Her şeyi valizime özenle yerleştirdim. Tüm eşyalarımı yanıma aldım mı diye bir kez daha kontrol ettikten sonra valizimi alıp koridora çıktım. Şimdi gitme vaktiydi. Hava durumu bugünün de yağışlı geçeceğini söylüyordu. Ama pencereden gördüğüm kadarıyla hava şuan güneşliydi. Sırt çantamı omzuma atıp kot ceketimi elime aldım. Annem ortalıkta görünmüyordu. Bugün izinliydi ve onu rahatsız etmemek için sessizce kapıya yöneldim.
"Annenle görüşmeden mi ayrılıyorsun?" arkamı dönüp anneme baktım. Ayıcıklı pijamalarıyla karşımda dikiliyordu. Sarı saçları yaptığı topuz içinde karman çorman olmuştu. Cam mavisi gözlerinden ise uyku akıyordu.

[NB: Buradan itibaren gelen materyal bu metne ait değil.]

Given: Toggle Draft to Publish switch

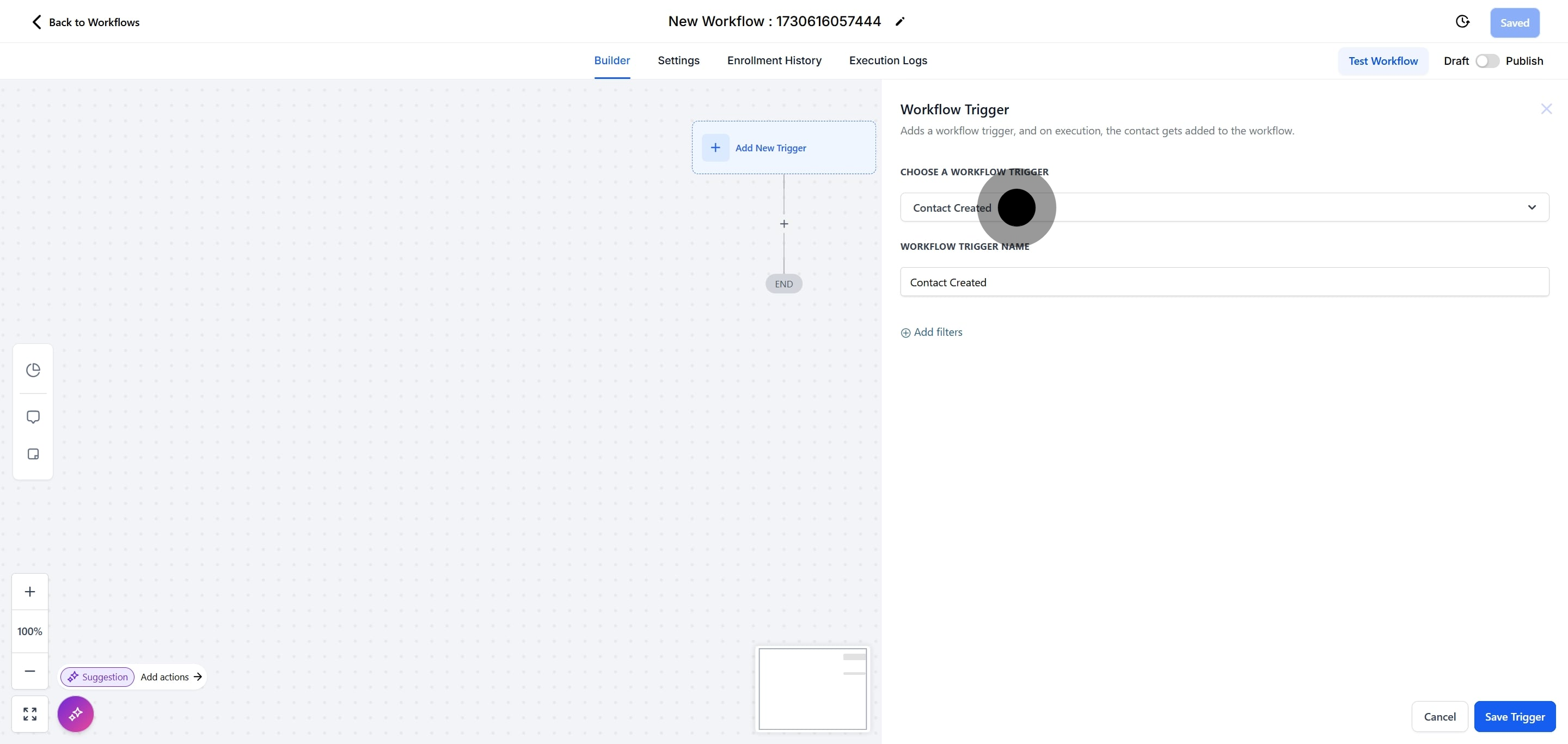Looking at the screenshot, I should 1486,61.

Ama o bu haliyle de güzeldi.
"Şey....uyuyordun bende uyandırmak istemedim." ağzını açıp esnemeye başladı.
"Bu kadar anlayışlı olmayı ne zaman öğrendin." küçük adımlarla yanıma gelip bana sarıldı. Bende ona sıkıca sarıldım.
"Sen geceleri de çalışmaya başladıktan sonra." dedim. Annem ve babam ayrıldıktan sonra annem bunu atlatabilmek için mesai yapıp eve geç saatlerde geliyordu. Bir doktor olarak kendi yaralarını bu şekilde tedavi ediyordu işte. Bu da beni onu yalnız bırakmaya zorlamıştı.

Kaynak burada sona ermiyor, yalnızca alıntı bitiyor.